不同秋眠型苜蓿顶芽中特异表达蛋白筛选及其功能鉴定

杜红旗， 娄治国， 邹 靖， 房卫平， 冯长松*

(1.河南省农业科学院畜牧兽医研究所，河南 郑州450002； 2.河南省农业科学院经济作物研究所， 河南 郑州 450002；3.河南省信阳市畜牧工作站， 河南 信阳464000)

秋眠性是指从夏末至秋季由于日照长度缩短和温度下降，紫花苜蓿(MedicagosativaL.)植株表现为缓慢匍匐生长或停止生长的一种特性。根据苜蓿秋眠特定时期刈割后植株的再生高度，将其分为秋眠型苜蓿、半秋眠型苜蓿、非秋眠型苜蓿和极不秋眠型苜蓿[1-3]。在秋季，秋眠型苜蓿生长变缓慢、叶变小、茎变纤细，但具有较强的抗寒性和高的越冬率；相反，非秋眠型和极不秋眠型苜蓿在秋季依然生长旺盛，但抗寒性差[4-5]；半秋眠型苜蓿介于二者之间。

关于苜蓿秋眠性的发生机理开展了大量研究。目前普遍认为调控紫花苜蓿秋眠性的主要环境因子是光周期和温度[6-7]，其中光周期是诱导秋眠性的关键因子[8]。苜蓿根系的生长状态、根系和根颈中可溶性糖的积累以及根和芽中氮素化合物的分解代谢可能参与苜蓿秋眠的发生[9-13]，苜蓿秋眠性与抗寒性呈显著正相关关系，但是二者是两个独立性状，苜蓿秋眠性与其适应性和生产性能有较大关系[14-16]，并且认为光敏色素、隐花色素2B、脱落酸、生长素等可能参与秋眠性的调控[8，17]。在苜蓿秋眠分子机理研究方面，2000年Douglas等人确定了控制秋眠型苜蓿秋季生长的基因组区域，但是该区域具体的核苷酸序列还未知[18]。王成章等应用高通量测序技术得到了大量的调控苜蓿秋眠的候选基因、蛋白和microRNAs，并且选出了重要候选调控基因和蛋白[19-22]。

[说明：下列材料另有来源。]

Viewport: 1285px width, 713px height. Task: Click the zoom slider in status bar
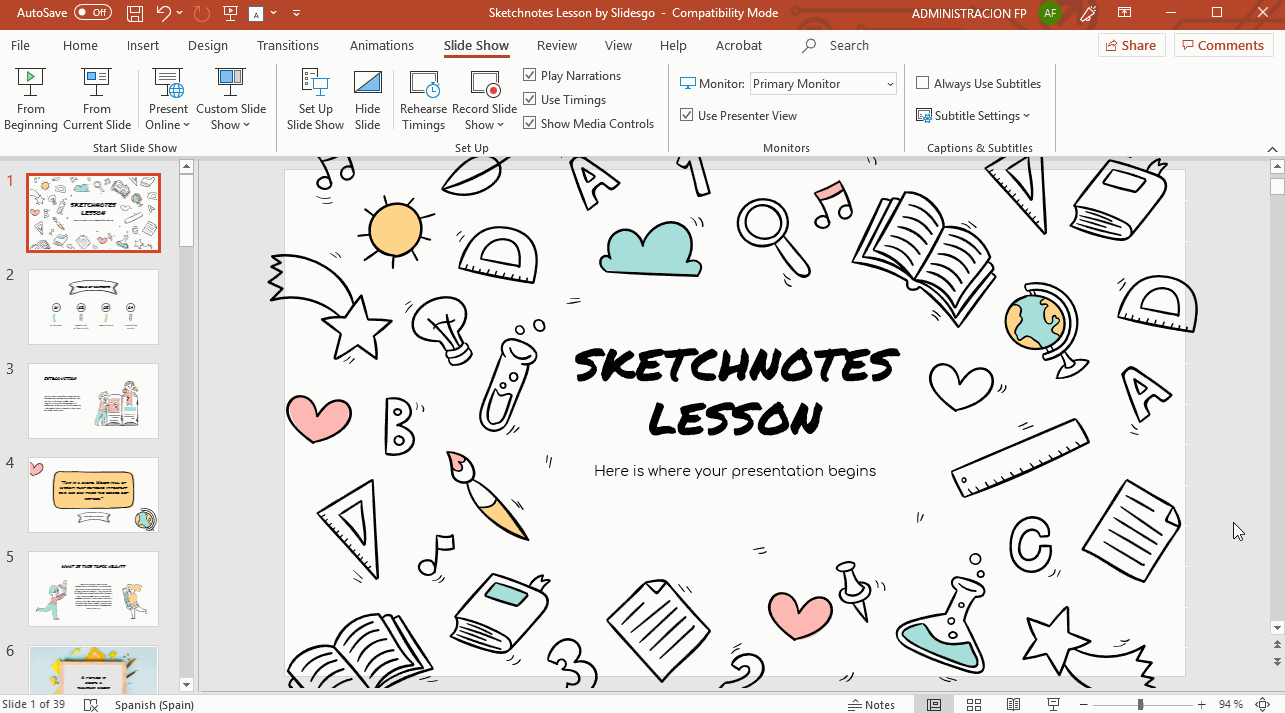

高通量分析技术是基于计算在每个样本中均检测到的基因和蛋白相对含量来筛选样本间差异基因和蛋白，这样会遗漏一组样本中特异性表达而在其它组样本中不表达的基因和蛋白，也可能遗漏一组样本中高表达而在其它组样本痕量表达(通量分析技术检测不到)的基因和蛋白，因此为弥补这些遗漏，本研究通过检测秋眠1级苜蓿‘Maverick’和9级苜蓿‘Cuf101’顶芽中的蛋白在对方蛋白质组中是否存在来筛选各自特异表达的蛋白，应用荧光定量PCR技术检测春夏秋季两种苜蓿顶芽中蛋白mRNA相对表达量,了解其特异表达情况，以及通过建立特异表达蛋白过表达和沉默转基因植株观察其表型变化研究它们在苜蓿生长和秋眠中的作用。本研究丰富了苜蓿秋眠性理论，也为苜蓿分子育种提供功能基因和理论基础。

1 材料与方法

1.1 秋眠时期‘Maverick’和‘Cuf101’顶芽中特异性表达的蛋白筛选

基于前期秋眠时期‘Maverick’和‘Cuf101’顶芽蛋白质组结果[22]，将秋眠1级苜蓿‘Maverick’的3个样品的中蛋白进行两两比较，取两两比较的交集作为其蛋白集合(‘Maverick’的3个样品中至少有2个样品中存在的蛋白)；同理，对秋眠9级苜蓿‘Cuf101’的3个样品也分别进行两两比较，取两两比较的交集作为其蛋白集合；然后对两个蛋白集合进行比较得到它们各自特有蛋白。

1.2 RNA提取、反转录和实时荧光定量PCR

在2015年7月8日、18日、28日，8月7日、18日，9月1日、12日、23日取美国苜蓿标准秋眠1级品种‘Maverick’和秋眠9级品种‘Cuf101’顶芽，每5株苜蓿作为一个生物学重复，7月8日、18日、28日取样在一个生长期内(C1)，8月7日、18日取样在一个生长期内(C2)，9月1日、12日、23日取样在一个生长期内(C3)。所有样品取样后立刻放于液氮中，到实验室储存于-80℃冰箱[22]。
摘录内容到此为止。